Adversarial system is regulated by the idea of
“Proof beyond reasonable doubt,” unlike the inquisitorial system where the
appeasement of the Judge towards attainment of truth holds greater value.
Furthermore, right to silence inherent in our Constitutional mandate of right
against self-incrimination is an integral part of this system. It is argued
that here the defendant has got stronger protections and the role of the victim
is not prominent.[13] The
system does not differentiate between the police and the prosecution. It
creates a close knit between the police, prosecution, and the State which tries
to convict the defendant. The system fails to recognize the police as a
separate authority having responsibilities independent of the prosecution with
relation to attainment of truth.[14]
Critics claim that the adversarial system is more perturbed with unraveling
disputes than detecting the endmost truth.[15] This
system places an exorbitant on victory and hence persuades manipulation and
deception.[16] Also,
people with inadequate resources cannot buy equal access to justice as that of
affluent ones.[17] The system
is characterized by the fact that lawyers spend more time avoiding truth than
seeking it.[18]
In the adversarial system, since the parties
direct the litigation, they are persuaded to submit only the evidence that is
beneficial to them and to repress evidence that is not.
Critics maintain that the ‘rules of evidence’,
which were created to guarantee fairness to all parties actually work against
fairness by suppressing necessary information which should have been submitted
before the Judge, who is supposedly the fact finder in the case. The Indian law
of evidence clearly enumerates that either the evidence is proved, disproved,
or, not proved. In other words, facts of a case are to be established by means
of evidence, which is produced before the Court, and, the latter has to decide
whether the facts are thereby established. In case the Court is convinced to
the point of ‘beyond reasonable doubt’, conviction is maintained for the
accused, whereas in all other cases, it is acquittal. Though the goal of truth
to be attained at the end of a judicial process is an ideal expressed in the
Higher Courts (High Courts of State and the Supreme Court of India); the accent
to ‘winning at any cost’ without adequate concern towards truth-seeking is the
prime focus when it comes to adversarial system.[19]
Judicial truth in India is exclusively concerned with the facts established according
to the law of evidence which may be far from the reality of actual facts.
Criminal trials in an adversarial system are prone to manipulations of all
sorts and since the contesting parties determine the scope of the dispute, they
bring selective evidence in the Court.[20]
It is argued that the present adversarial system
is not only unresponsive towards the victims’ predicament and rights, it does
not permit the presiding Judge to rectify the anomalies in the investigation or
in the issue of production of evidence in the Court.[21]
QUEST FOR
TRUTH OR PROOF?
According to Swami Vivekananda, for an average
man, truth tantamount to justice and thus, when truth flounders, justice also
fails.[22]
However, there is no place for truth in the present criminal justice system
that is followed by India. On one hand, lawyers are more concerned with
resolving controversies and representing their client’s interests rather than
finding truth; on the other hand, Judges are merely concerned with ‘proof’, and
not ‘truth’.[23]
Through their entire career, the lawyers involve
themselves bootlicking their rich clients who expect them to manipulate the
substance and procedure of law.[24] Eventually,
truth becomes a casualty and a premium is put on winning.

======

## Aim A
In the essay on India's adversarial criminal justice system, what three outcomes does the Indian law of evidence set out for evidence?
## Aim B
Continue the essay on India's adversarial criminal justice system from its final sentence, keeping its argument and tone.
The rows after this point come from a separate source.

======

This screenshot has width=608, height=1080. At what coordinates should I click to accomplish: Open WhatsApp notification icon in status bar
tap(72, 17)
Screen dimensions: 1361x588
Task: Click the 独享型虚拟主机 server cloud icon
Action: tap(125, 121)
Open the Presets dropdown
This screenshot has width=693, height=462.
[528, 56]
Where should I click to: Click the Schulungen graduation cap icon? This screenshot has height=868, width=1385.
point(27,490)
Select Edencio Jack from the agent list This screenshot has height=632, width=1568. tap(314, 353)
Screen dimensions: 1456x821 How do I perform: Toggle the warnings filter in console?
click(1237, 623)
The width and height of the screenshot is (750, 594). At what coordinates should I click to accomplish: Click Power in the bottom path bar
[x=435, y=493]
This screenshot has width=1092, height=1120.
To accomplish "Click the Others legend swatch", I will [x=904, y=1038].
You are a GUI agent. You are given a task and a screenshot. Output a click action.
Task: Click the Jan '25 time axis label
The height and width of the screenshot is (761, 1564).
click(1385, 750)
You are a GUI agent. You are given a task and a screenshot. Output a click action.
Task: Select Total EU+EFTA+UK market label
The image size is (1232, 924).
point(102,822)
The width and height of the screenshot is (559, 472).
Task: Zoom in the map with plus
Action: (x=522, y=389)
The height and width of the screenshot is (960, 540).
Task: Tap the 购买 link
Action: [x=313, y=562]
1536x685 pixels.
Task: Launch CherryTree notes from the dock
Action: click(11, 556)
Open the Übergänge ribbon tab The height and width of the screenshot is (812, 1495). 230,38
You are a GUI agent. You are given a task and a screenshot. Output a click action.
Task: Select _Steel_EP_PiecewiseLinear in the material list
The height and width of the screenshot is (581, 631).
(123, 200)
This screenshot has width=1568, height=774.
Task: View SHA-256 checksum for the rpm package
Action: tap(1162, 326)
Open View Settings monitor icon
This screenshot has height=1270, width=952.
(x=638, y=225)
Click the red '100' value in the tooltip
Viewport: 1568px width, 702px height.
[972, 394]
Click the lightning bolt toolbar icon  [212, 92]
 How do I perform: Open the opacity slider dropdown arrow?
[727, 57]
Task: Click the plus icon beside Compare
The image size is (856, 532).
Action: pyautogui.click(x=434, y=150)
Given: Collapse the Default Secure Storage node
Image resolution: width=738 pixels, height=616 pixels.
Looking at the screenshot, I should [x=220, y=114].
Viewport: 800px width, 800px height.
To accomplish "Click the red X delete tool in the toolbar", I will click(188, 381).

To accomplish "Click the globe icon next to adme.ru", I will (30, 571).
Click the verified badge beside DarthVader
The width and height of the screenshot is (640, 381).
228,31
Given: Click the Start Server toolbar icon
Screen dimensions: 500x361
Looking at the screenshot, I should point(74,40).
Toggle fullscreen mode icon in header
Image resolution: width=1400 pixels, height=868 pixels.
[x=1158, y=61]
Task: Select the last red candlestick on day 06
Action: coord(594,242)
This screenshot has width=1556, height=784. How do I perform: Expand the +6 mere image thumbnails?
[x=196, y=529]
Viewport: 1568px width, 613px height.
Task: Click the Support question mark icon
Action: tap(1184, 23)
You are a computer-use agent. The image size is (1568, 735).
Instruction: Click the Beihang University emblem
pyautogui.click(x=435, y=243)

======

## Task response A
Evidence is either proved, disproved, or not proved.

## Task response B
In the case of Gurbachan Singh v. Satpal Singh[25] it was held that in an adversarial system of justice,
“proof beyond reasonable doubt” and “presumption of innocence” still maintain a
pivotal position. The maxim that “it is better to acquit ten guilty persons
than convict an innocent one” is nowhere mentioned in the criminal law books,
but is a rule of prudence founded on public policy. In the case of Naba Kishore Rout
v. the State[26],
1990 it was held that Where
the proof of an offence with certainty of criminal law is established to the
effect that the offence has been committed and that no other person but the
accused must have committed the offence; then the Court considers the case to
have been proved “beyond reasonable doubt”. “Proof beyond reasonable doubt”
does not admit fanciful possibilities and stems out from the idea of
“presumption of innocence” embedded in our adversarial system(SK Badar
Alias SK. Badiruddin v. State of Orissa, 1995[27]).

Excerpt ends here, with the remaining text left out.